Si bien es cierto que el número de empleos se ha visto incrementado, también hay que destacar que la precariedad ha aumentado de manera preocupante a lo largo de estos últimos cinco años. No cabe duda alguna que la aprobación por parte del Gobierno de la reforma laboral supuso uno de los mayores y más profundos cambios en el mundo laboral para los trabajadores.

Ahora existe la amenaza por parte de la gran mayoría de partidos de la oposición de lanzar abajo esta reforma, sobre todo por la gran debilidad parlamentaria que existe por parte del Gobierno. A pesar de que el Gobierno explica que se trata de una reforma muy útil y que no hace falta cambiar algo que ‘funciona’, también ha señalado que ha llegado el momento de pensar en los puestos de trabajo de calidad.

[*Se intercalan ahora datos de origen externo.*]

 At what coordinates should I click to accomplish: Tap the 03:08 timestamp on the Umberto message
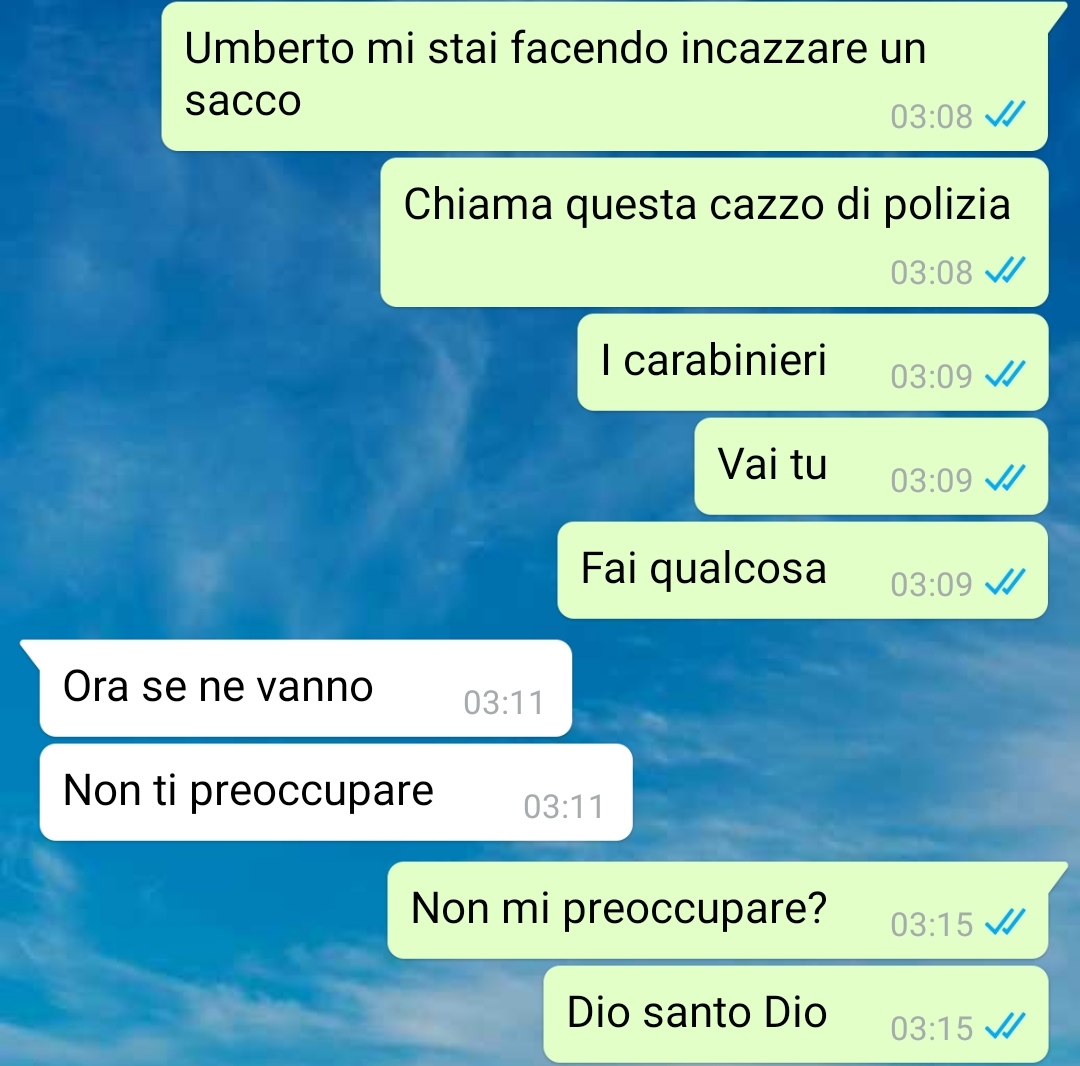click(x=931, y=116)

El Gobierno señala que los puestos de trabajo han mejorado en comparación a años anteriores, aunque sindicatos como UGT y CCOO, y partidos de la oposición, contradicen esta afirmación e indican que los puestos de trabajo son de una calidad mucho peor y que la precariedad así como la pobreza han aumentado de manera alarmante a lo largo de estos cinco años.

De hecho, el Gobierno ha presumido de que la reforma laboral implantada en España hace cinco años ha logrado cambiar a mejor el mercado laboral del país. Incluso Luis de Guindos ha expresado que “el mayor error sería dar marcha atrás a las reformas aprobadas en los últimos años” y que “este retroceso sería una mala señal para el mercado”.

Después de que los sindicatos hayan realizado un balance de los últimos años desde que fuese implantada la reforma laboral, no cabe duda que los resultados que se han registrado no pueden resultar más preocupantes.

La llegada de la reforma laboral solamente trajo consigo trabajos temporales, con peores sueldos, con peores jornadas y con trabajos mucho menos cualificados. Encadenar trabajos temporales sin ningún fin se ha convertido en la realidad que sufren muchas personas en edad activa que, en la gran mayoría de ocasiones, no pueden salir adelante por sí solos con los bajos sueldos que tienen.

En nuestro país contamos con muchas personas con titulaciones y doctorados que en ocasiones aún no han tenido la posibilidad de desempeñar ningún puesto profesional relacionado con aquello que han estudiado.

Lamentablemente, tal y como está todavía la situación laboral, hay muchos trabajadores que se conforman con sus puestos de trabajo y con lo poco que ganan mientras puedan pagar alquiler, comida, luz y agua.

La mayoría de trabajadores indica que han sido contratados por unos pocos meses e incluso solo por días. Algunos incluso son multiempleados y necesitan completar con dichos trabajos para poder ganar una cantidad de dinero decente al mes que les permita sobrevivir. Muchos otros desconocen lo que ganarán cada mes, ya que su salario es variable.

Esta lamentable situación solamente está provocando que muchas personas se ahoguen con las facturas y les resulte imposible poder llegar a final de mes. Parejas y familias han aprendido a vivir al día, sin contar ni siquiera con dinero para poder hacer frente a un imprevisto cualquiera como la avería de una lavadora o el frigorífico.